(Supplied material Opens)

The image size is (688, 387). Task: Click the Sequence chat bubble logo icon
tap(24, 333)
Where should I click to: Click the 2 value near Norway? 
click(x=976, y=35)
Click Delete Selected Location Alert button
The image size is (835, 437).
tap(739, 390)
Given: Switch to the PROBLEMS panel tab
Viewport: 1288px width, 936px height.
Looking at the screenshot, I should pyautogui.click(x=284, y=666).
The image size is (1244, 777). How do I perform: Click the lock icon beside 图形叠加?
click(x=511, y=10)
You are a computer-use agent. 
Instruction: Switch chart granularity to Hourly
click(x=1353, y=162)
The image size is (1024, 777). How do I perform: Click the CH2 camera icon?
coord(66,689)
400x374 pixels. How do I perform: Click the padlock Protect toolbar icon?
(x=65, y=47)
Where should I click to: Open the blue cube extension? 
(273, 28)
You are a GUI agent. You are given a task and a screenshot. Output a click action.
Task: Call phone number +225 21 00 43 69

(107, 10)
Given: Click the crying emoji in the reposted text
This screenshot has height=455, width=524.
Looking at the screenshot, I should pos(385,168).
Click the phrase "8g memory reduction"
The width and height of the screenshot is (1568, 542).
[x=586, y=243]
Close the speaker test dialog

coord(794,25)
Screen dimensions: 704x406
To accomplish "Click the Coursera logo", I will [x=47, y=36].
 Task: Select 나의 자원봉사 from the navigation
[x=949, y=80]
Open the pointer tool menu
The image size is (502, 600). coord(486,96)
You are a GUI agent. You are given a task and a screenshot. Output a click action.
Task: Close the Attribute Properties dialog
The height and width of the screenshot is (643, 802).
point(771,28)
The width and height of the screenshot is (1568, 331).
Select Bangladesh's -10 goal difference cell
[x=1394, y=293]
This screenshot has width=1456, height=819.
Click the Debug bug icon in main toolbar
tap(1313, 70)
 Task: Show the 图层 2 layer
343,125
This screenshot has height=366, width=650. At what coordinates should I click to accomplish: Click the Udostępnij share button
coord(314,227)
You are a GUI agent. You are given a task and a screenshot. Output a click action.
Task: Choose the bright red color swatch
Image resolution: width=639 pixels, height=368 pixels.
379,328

(Supplied material Closes)

- _Task to carry out_: The complete data is to be transcribed verbatim.

- _Written response_:
The image size is (688, 387). Task: Click the Sequence chat bubble logo icon
tap(24, 333)
Where should I click to: Click the 2 value near Norway? 
click(x=976, y=35)
Click Delete Selected Location Alert button
The image size is (835, 437).
tap(739, 390)
Given: Switch to the PROBLEMS panel tab
Viewport: 1288px width, 936px height.
Looking at the screenshot, I should pyautogui.click(x=284, y=666).
The image size is (1244, 777). How do I perform: Click the lock icon beside 图形叠加?
click(x=511, y=10)
You are a computer-use agent. 
Instruction: Switch chart granularity to Hourly
click(x=1353, y=162)
The image size is (1024, 777). How do I perform: Click the CH2 camera icon?
coord(66,689)
400x374 pixels. How do I perform: Click the padlock Protect toolbar icon?
(x=65, y=47)
Where should I click to: Open the blue cube extension? 
(273, 28)
You are a GUI agent. You are given a task and a screenshot. Output a click action.
Task: Call phone number +225 21 00 43 69

(107, 10)
Given: Click the crying emoji in the reposted text
This screenshot has height=455, width=524.
Looking at the screenshot, I should pos(385,168).
Click the phrase "8g memory reduction"
The width and height of the screenshot is (1568, 542).
[x=586, y=243]
Close the speaker test dialog

coord(794,25)
Screen dimensions: 704x406
To accomplish "Click the Coursera logo", I will [x=47, y=36].
 Task: Select 나의 자원봉사 from the navigation
[x=949, y=80]
Open the pointer tool menu
The image size is (502, 600). coord(486,96)
You are a GUI agent. You are given a task and a screenshot. Output a click action.
Task: Close the Attribute Properties dialog
The height and width of the screenshot is (643, 802).
point(771,28)
The width and height of the screenshot is (1568, 331).
Select Bangladesh's -10 goal difference cell
[x=1394, y=293]
This screenshot has width=1456, height=819.
Click the Debug bug icon in main toolbar
tap(1313, 70)
 Task: Show the 图层 2 layer
343,125
This screenshot has height=366, width=650. At what coordinates should I click to accomplish: Click the Udostępnij share button
coord(314,227)
You are a GUI agent. You are given a task and a screenshot. Output a click action.
Task: Choose the bright red color swatch
Image resolution: width=639 pixels, height=368 pixels.
379,328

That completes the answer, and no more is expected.